ParserComp 2022: You Won’t Get Her Back

A chess problem, spiced with story. A king mourns the loss of his queen after his villainous opponent sacrificed his own queen to kill her, but he still has a loyal pawn who could possibly bring her back. (I don’t think the mechanics of chess quite fit the story here, since it’s possible to promote a pawn to a queen when the original queen is still on the board. But it kind of depends on whether the identity of the queen as a character is linked to its physical piece or its notional game object, and that’s really beyond the scope of the rules of chess.)

At any rate, the story here is really just flavor — while it does get reiterated during play, it isn’t extensive and doesn’t have a profound effect. No, the game is simply a chess problem, and the input is mainly a matter of making moves in “algebraic” chess notation. It’s not a large problem, giving each side just one piece other than the king, and it’s rendered smaller by the way that the game recognizes hopeless situations and cuts them short, in some cases before I personally understood that they were hopeless. Indeed, it’s so eager to do this that for a while I got the impression that there was only one allowable move from each position.
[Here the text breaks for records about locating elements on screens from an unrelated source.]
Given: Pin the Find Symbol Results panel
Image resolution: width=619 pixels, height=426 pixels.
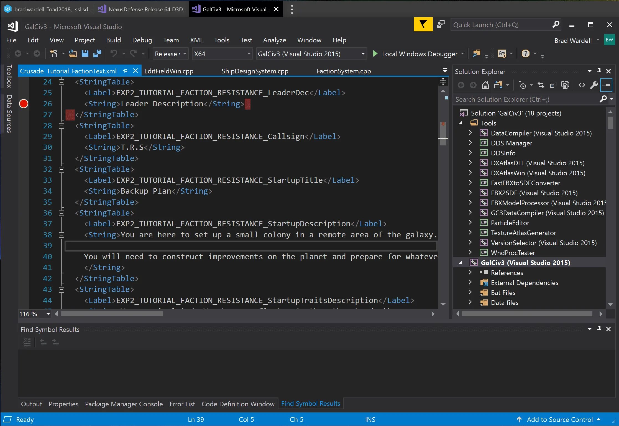Looking at the screenshot, I should [x=599, y=329].
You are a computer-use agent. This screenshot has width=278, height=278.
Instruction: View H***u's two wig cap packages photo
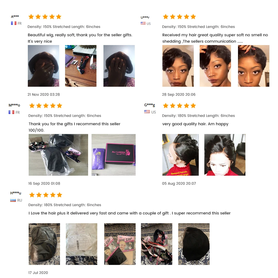point(120,244)
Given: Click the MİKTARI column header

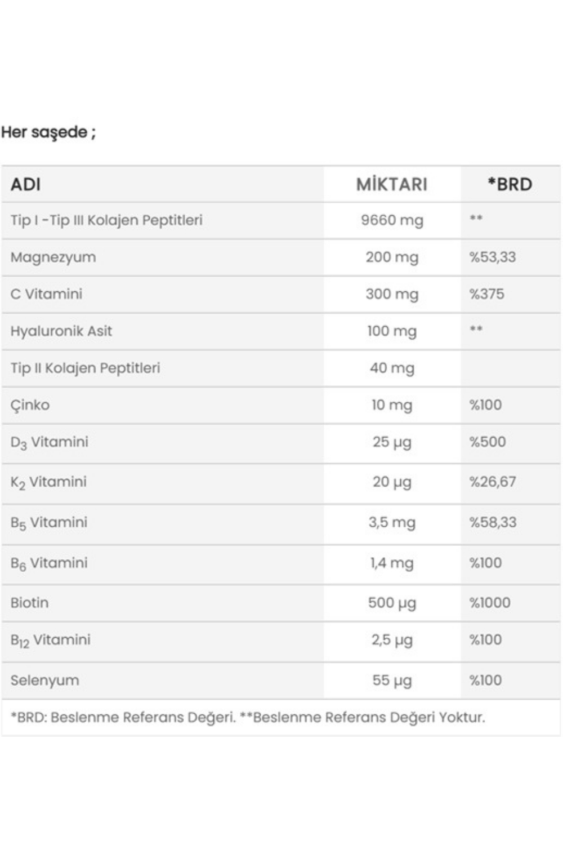Looking at the screenshot, I should pyautogui.click(x=392, y=184).
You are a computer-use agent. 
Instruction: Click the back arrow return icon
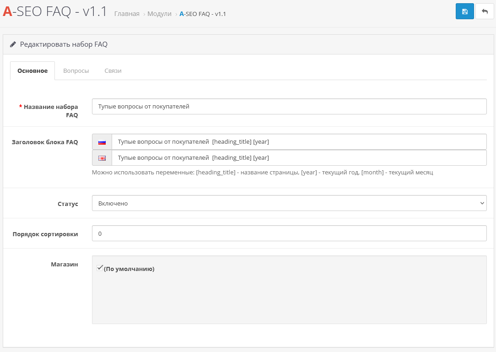485,11
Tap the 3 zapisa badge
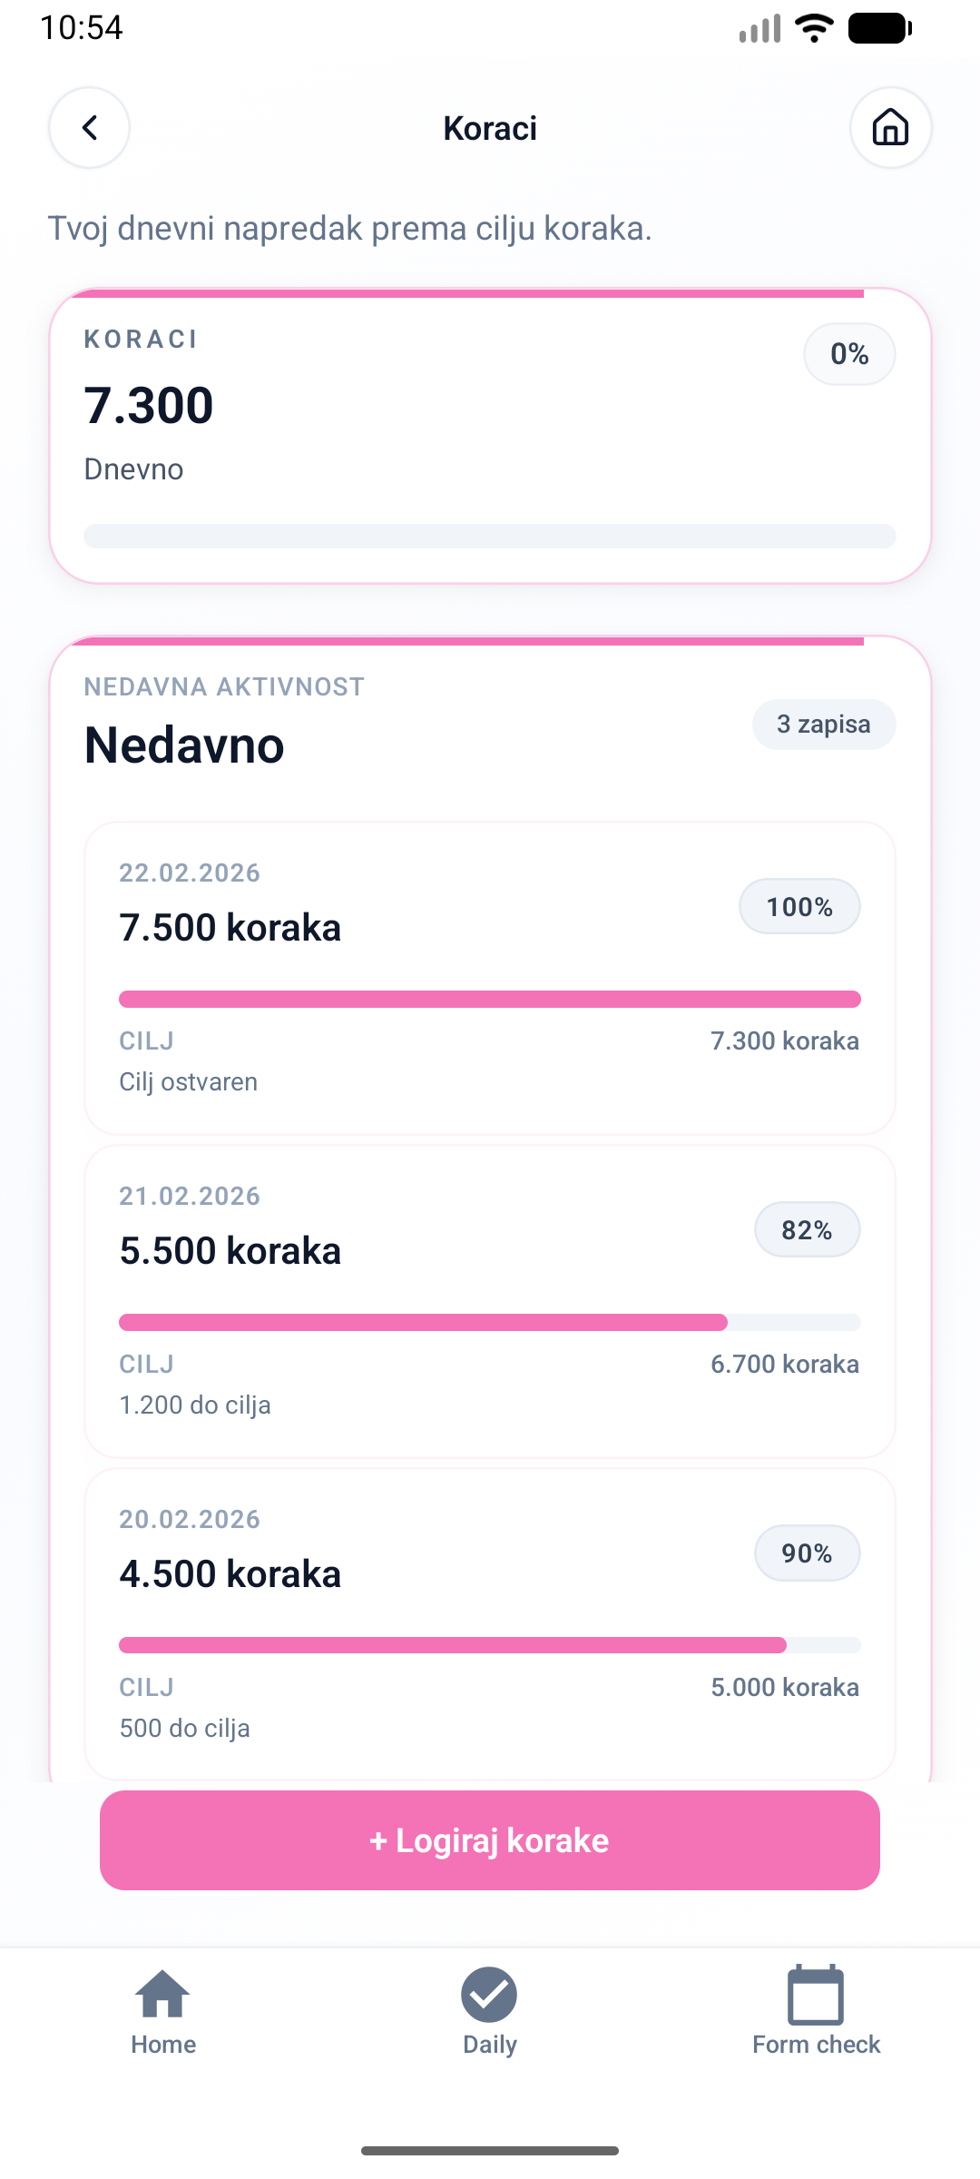This screenshot has width=980, height=2179. tap(823, 725)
Apparently the problem is called the Saavedra Position, and it was thought that the best you could to is force a draw until Saavedra spotted a way to avoid stalemate through a clever underpromotion. It’s unlikely that I would have thought of this on my own if the game didn’t go to such pains to suggest underpromotion as a viable approach: a conspicuous portion of the help text discusses how to notate underpromotions, there are special commands for specifying what piece to promote pawns to by default, and even the title is a pretty big hint. I think that’s the main design takeaway here: how to direct the player by making them aware of possibilities.